Design systems at FairFX

How we are improving customer experience through shared code at FairFX

FairFX (now renamed to Equals) needed to rapidly develop a new system to replace their Perl monolith codebase to a more nimble React/Node/serverless ecosystem. How could we do it in time…? Would we be able to build it in time?

In collaboration with our Design and UX team, we created a component library built with React and a few other technologies. We started small, but even at this early stage we were able to identify how it would inevitably grow into a full design system for the business. Why do we need a design system? There are many new websites and apps being created and they all need to look, feel and behave the same. They need to be consistent.

Consistency

Consistency is key for customer experience; without it, customers will not be able to reliably infer meaning from the user interface elements that they use and interact with. It was clear that a design system, which includes a React component library, was needed to ensure our apps and websites had that required consistency. Enter 🗻Fuji.

By manucosen at Unsplash.com

At the beginning, 🗻Fuji started small, we created all the usual suspects: buttons, input fields and textual elements; but is has grown to include so much more. Design tokens were also included from the get-go and we make use of design system utils, an open source library I created to help reference values from our tokens from anywhere in our apps, specifically in our components.

Why is it called 🗻 Fuji? It’s a tenuous link to our core business: providing foreign currency for people on their holidays. We asked our employees what their favourite holiday destination was, and Mount Fuji was the response with the most votes.

Efficiencies

Massive re-usability is achieved because we use React and its component architecture, but also because of how we style our components. We use styled-components, the most popular CSS-in-JS library at the moment.

Developer workflow is a breeze 💨 because we leverage Storybook, an isolated development environment for our components. It allows us to develop each component individually, outside of any application that we might be working on, and also provide multiple examples for the component to be rendered.

🗻 Fuji’s releases are fully automated, even work-in-progress features are released to npm so our developers can test the work in their apps. This process has been developed specifically for our needs and will be written about in an upcoming blog post. It’s really cool 😎, so make sure you follow FairFX so you will hear about it as soon as possible.

Reliability

All 🗻 Fuji’s components have some degree of tests to ensure that they do what they say they do. Jest snapshots are invaluable, especially from within our large team so we can be more careful when changing any of our component’s markup and styling.

ChromaticQA handles our visual regression testing, it works_almost_all the time and is another useful tool to help ensure no regressions make it to production. It is great because it uses Storybook’s stories as the basis for each test.
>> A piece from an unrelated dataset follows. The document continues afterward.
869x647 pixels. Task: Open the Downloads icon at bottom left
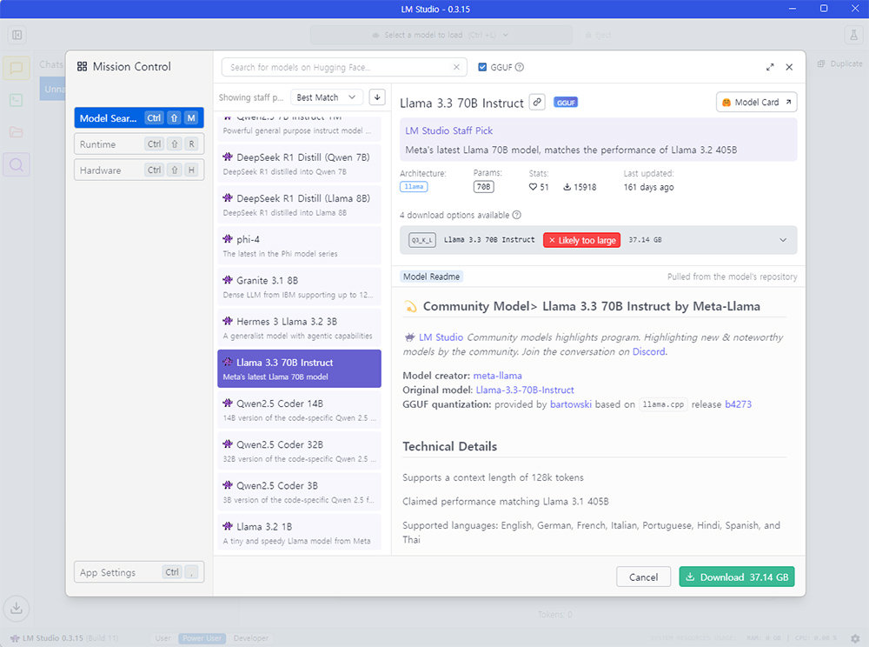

As with all client-side code at FairFX, 🗻 Fuji uses Typescript, which enables us to trust the code, and provide a more robust output with fewer bugs 🐜 being shipped to end-users 💪.

Performance

As with everything on the web, performance is very high priority. Fuji uses Rollup and various Rollup plugins are used to deliver a highly compressed and tree-shakeable 🤔package so that consumers of the library only get exactly what they want and nothing more.


A design system is so much more than a React component library, but we need a base to start with so we can share common functionality and UX patterns. There are currently 3 teams actively developing 🗻 Fuji and consuming it in their apps for the new platform. We have already seen some amazing results and we see no reason why it won’t continue to do so.

You can see the current version of 🗻 Fuji’s storybook at fuji.fairfx.io, which is always the latest production version. The source-code is closed at the moment 💔, but the npm package is publicly available 🎉.

If you’d like to use 🗻 Fuji in your app, install it using either of these commands:

yarn add @fairfx/fuji

# or

npm install @fairfx/fuji

There is a simple demo hosted on Codesandbox where you can experiment with 🗻 Fuji yourself. We also plan to release a boilerplate version of Fuji so that you can create your own design system, it will include all the styling, testing, storybook and build tooling — and it will be open-source of course 😁.

Fuji always will evolve with the business and development needs. But even in the short time that we have used it, it has already shown how useful and important it is to FairFX.